Best market varieties of watermelon (Citrullus lanatis) fulfill characteristics such as strong rind for better transportation, small mesocarp (the white part between the rind and the fruit flesh) and sweet and juicy flesh. Seedless varieties also exist, but cause higher seed costs (and needs to be explained to the consumer as fruits are not 100% free of seeds). In general, the selection of the right variety depends on different factors such as site conditions, local availability, market demands and resistances (in case of watermelons some varieties are resistant against Fusarium, Anthracnose,etc.).

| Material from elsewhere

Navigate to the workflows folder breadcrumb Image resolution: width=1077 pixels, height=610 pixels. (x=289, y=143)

Propagation and Nursery Management

Direct sowing is possible but not recommendable when dealing with seedless varieties or less than ideal site conditions. The latter would increase the germination time and delayed development in the plant. Watermelon vines require space; therefore, the following practices are suggested:

  • Plant seeds 3cm deep in hills spaced 2m apart.
  • Allow 2-3m between rows.
  • After seedlings are established, plant single transplants 60-90cm apart in the rows, with an optimum maximum of three plants per hill.
  • To replace failures, it is best to prepare seedlings inside. Start the seeds 3 weeks before they are to be set out in the field. Plant 2 or 3 seeds in pellets, pots or cell packs and thin to the best one or two plants.

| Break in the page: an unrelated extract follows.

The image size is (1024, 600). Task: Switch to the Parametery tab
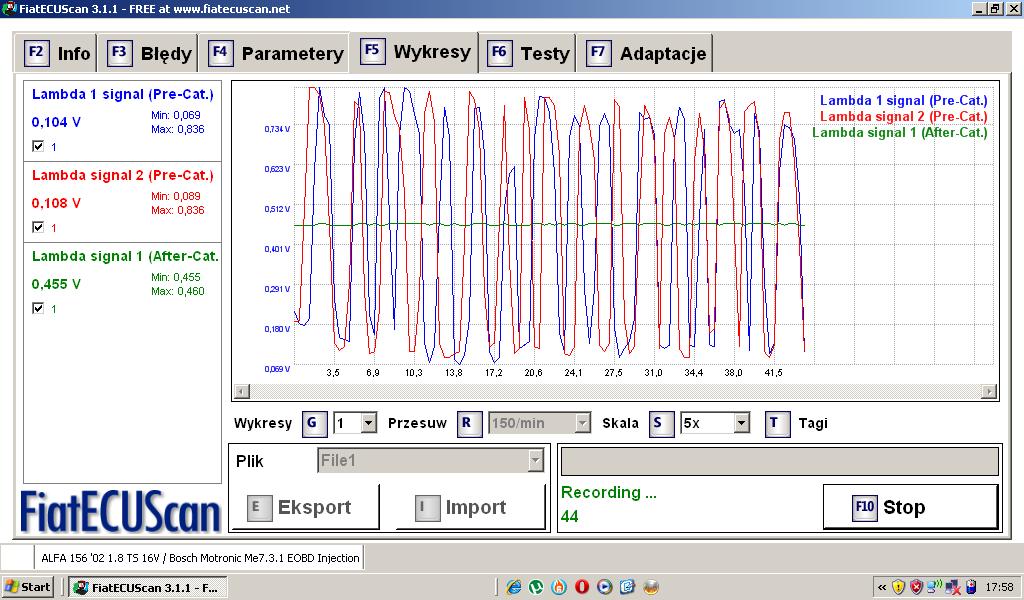(276, 54)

For expensive seedless types, plant one seed to a pot or cell and discard those that do not germinate. Do not start too early - large watermelon seedlings transplant poorly. If you grow seedless melons, you must plant a standard seeded variety alongside. The seedless melon varieties do not have the fertile pollen necessary to pollinate and set the fruit.

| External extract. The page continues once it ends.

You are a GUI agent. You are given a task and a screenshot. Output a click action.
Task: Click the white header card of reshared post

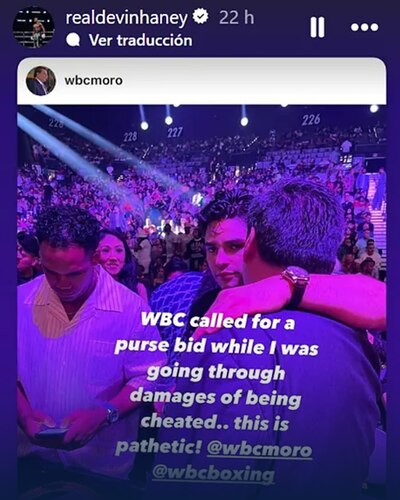click(x=202, y=81)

Harvest and post-harvest handling

Handling

Harvest generally begins about 30 days after full bloom and continues for several weeks with 3 to 4 cuttings at 3-to-5-day intervals. Ripeness in watermelon is difficult to determine because the fruit remains attached to the vine, rather than “slipping” off. The flesh of a typical red-fleshed watermelon changes from immature pink to red-ripe, and then to overripe within a 10-to-14 days harvest window. Overripe fruits have a watery, mushy texture and lower sugars. Rind color changes indicating maturity, if any, are specific to cultivars. The “Golden Midget” variety turns yellow as it ripens, and “Sugar Baby” becomes dark green and loses its stripes. Generally, however, the only indication of ripeness is that the tendrils of the leaf closest to the fruit attachment become dry.

Additional ripeness indicators include a change in ground spot color from greenish-white to pale yellow. The rind becomes hard to pierce with the fingernail and the blossom end “fills out”. When ripe, there is also a “bloom” or powdery coating giving the fruit a duller appearance and a rough feel. Although researchers are experimenting with various non-destructive gauges of fruit soluble sugars, the usual method for timing the start of watermelon harvest is to cut open a few representative melons in the field.

If the field has received abundant water, the watermelons may crack open, especially if harvested in the morning when they are full of water (turgid). The risk of cracking can be reduced by harvesting in the afternoon and by cutting the stem rather than pulling the fruit off. Stacking watermelons on their side, rather than on their end, also reduces the risk of cracking.

Cut watermelons must be shaded to minimize additional heat build-up and because direct sunlight after harvest (especially on the ground-spot) reduces watermelon quality. If plants are not too turgid, field heat can also be minimized by harvesting in the morning. Watermelons should be dry when loaded, however, rather than dew-covered. They are either bulk loaded into straw-padded trucks, or placed in multi-walled corrugated fibreboard bins holding 60 to 80 melons and weighing 500 to 550kg when fully loaded (which corresponds to an average weight of 7.5kg per melon). Transit temperatures should be 7 to 10°C. Watermelons are stored at higher temperatures and lower humidity than muskmelons (10° to 13°C, 90 percent relative humidity). Storage for prolonged periods below 10°C can lead to chilling injury; one week at 0°C can cause pitting, color loss and off flavors. At 10° to 13°C, they can be kept 2 to 3 weeks after harvest. Even within this range, however, the red color is gradually lost.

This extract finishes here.